Huge fan that Gemini-3 prompted OAI to ship this.
Competition works!
GDPval seems particularly strong.
I wonder why they held this back.
1) Maybe this is uneconomical ?
2) Did the safety somehow hold back the company ?
looking forward to the internet trying this and posting their results over the next week or two.
COMPETITION!
> I wonder why they held this back.
IMHO, I doubt they were holding much back. Obviously, they're always working on 'next improvements' and rolled what was done enough into this but I suspect the real difference here is throwing significantly more compute (hence investor capital) at improving the quality - right now. How much? While the cost is currently staying the same for most users, the API costs seem to be ~40% higher.

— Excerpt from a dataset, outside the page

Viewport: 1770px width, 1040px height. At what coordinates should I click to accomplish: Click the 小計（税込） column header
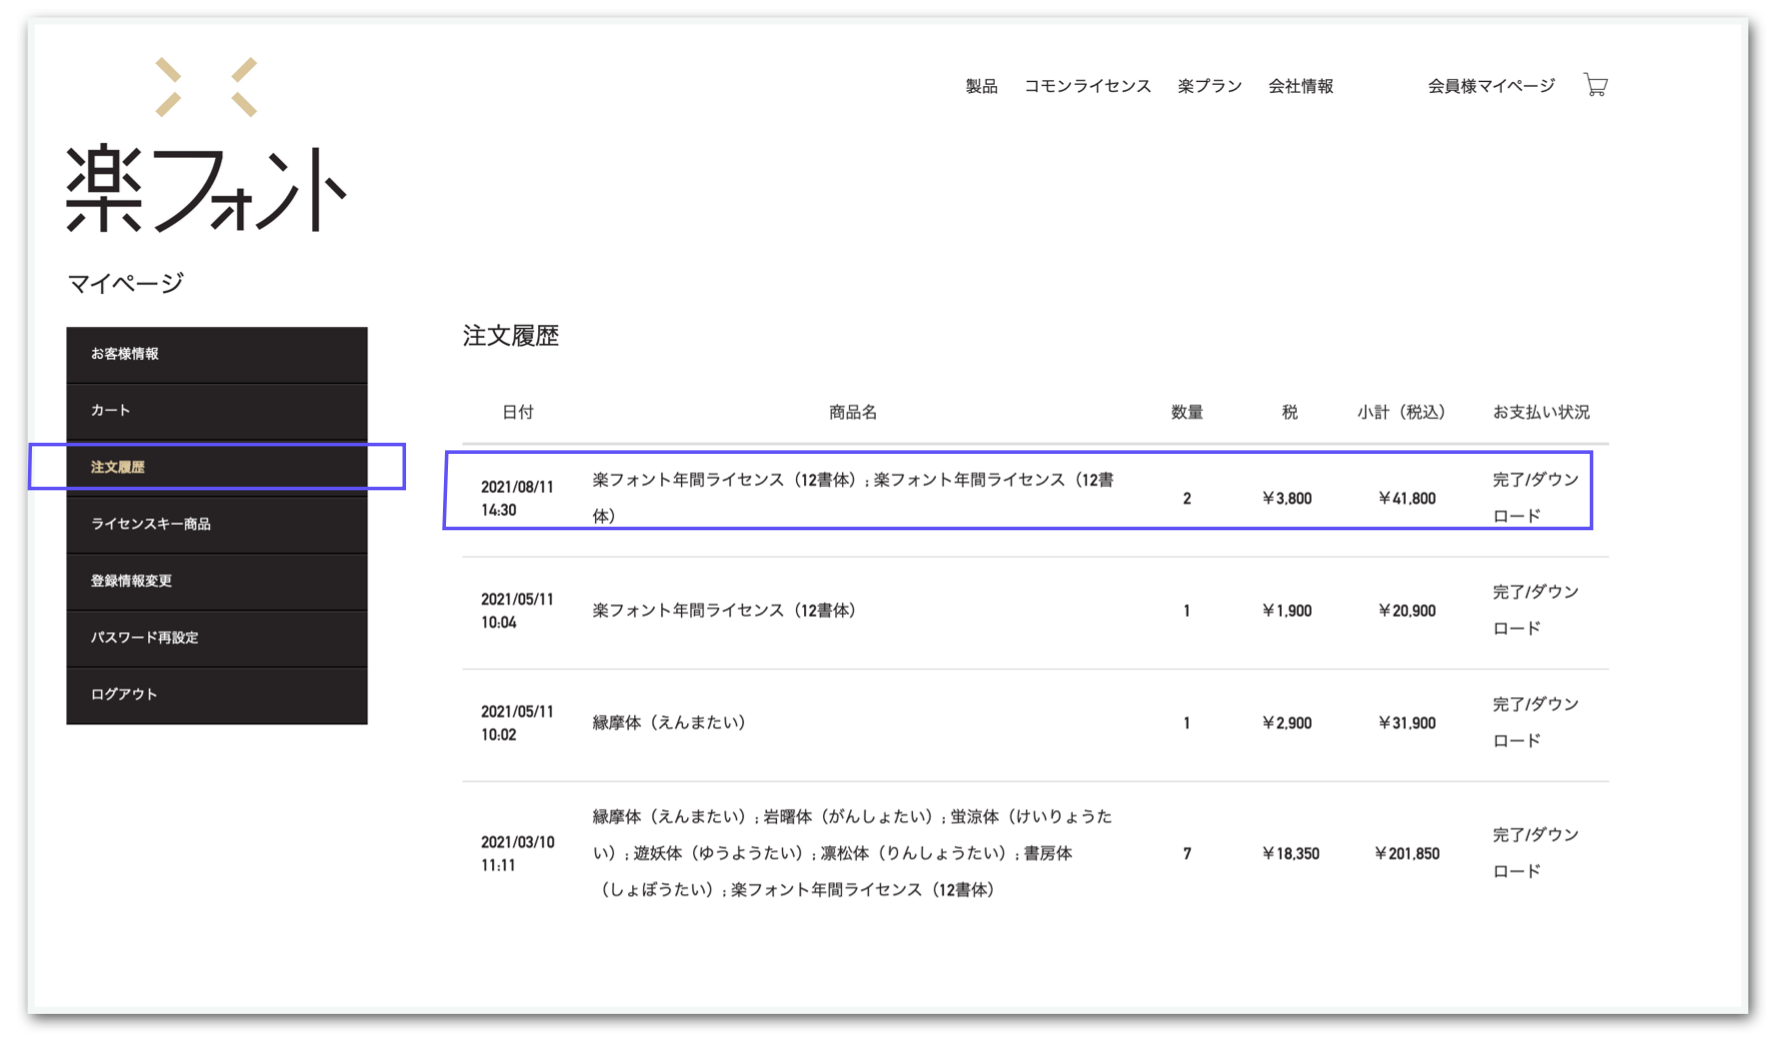tap(1401, 412)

The impetus was the serious threat Gemini 3 poses. Perception about ChatGPT was starting to shift, people were speculating that maybe OAI is more vulnerable than assumed. This caused Altman to call an all-hands "Code Red" two weeks ago, triggering a significant redeployment of priorities, resources and people. I think this launch is the first 'stop the perceptual bleeding' result of the Code Red. Given the timing, I think this is mostly akin to overclocking a CPU or running an F1 race car engine too hot to quickly improve performance - at the cost of being unsustainable and unprofitable. To placate serious investor concerns, OAI has recently been trying to gradually work toward making current customers profitable (or at least less unprofitable). I think we just saw the effort to reduce the insane burn rate go out the window.